A DFT Model study of the carbocations formed via the fjord- and bay-region diol epoxide metabolites of isomeric dibenzopyrenes and naphthopyrene

Abstract

A density-functional theory (DFT) study aimed at understanding structure-reactivity relationships in the oxidized metabolites of isomeric dibenzopyrenes (DBPs) and naphthopyrene (NP) is reported, These large polycyclic aromatic hydrocarbons (PAHs) contain a pyrene moiety and two benzannelated rings or a naphtho ring, and depending on the annelation mode, possess a fjord region (DB[a,i]P and N[1,2-Ci]P) or two or three bay-regions (DB[a, h]P, DB[a,i]P, and DB[a,e]P). Relative energies of the resulting carbocations were examined and compared, taking into account the available biological activity data on these compounds. Geometrical, electronic and conformational issues were considered.

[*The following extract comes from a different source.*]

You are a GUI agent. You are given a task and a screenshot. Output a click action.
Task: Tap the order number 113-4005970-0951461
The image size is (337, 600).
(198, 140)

Charge-delocalization modes in the resulting carbocations were deduced, by the changes in charges derived from, natural population analysis (NPA). The reported biological activity of these toxic PAHs was found, to correlate with the degree of deviation from planarity of the aromatic system, in accord with the higher bioactivity of the fjord- and methylated bay-region compounds. On the other hand, relative formation of the possible carbocations derived from, each PAH, as well as the activity order for compounds presenting similar distortions, were explained by their relative carbocation stabilities. The covalent adducts formed via the fjord-region diol epoxide of DB[a,I]P and the exocyclic amino group and the N-7 of guanine were computed, and relative energies and geometries of the resulting adducts were examined. Furthermore, PAH-purine base adduct formation was modeled inside a DNA fragment by means of the ONIOM method.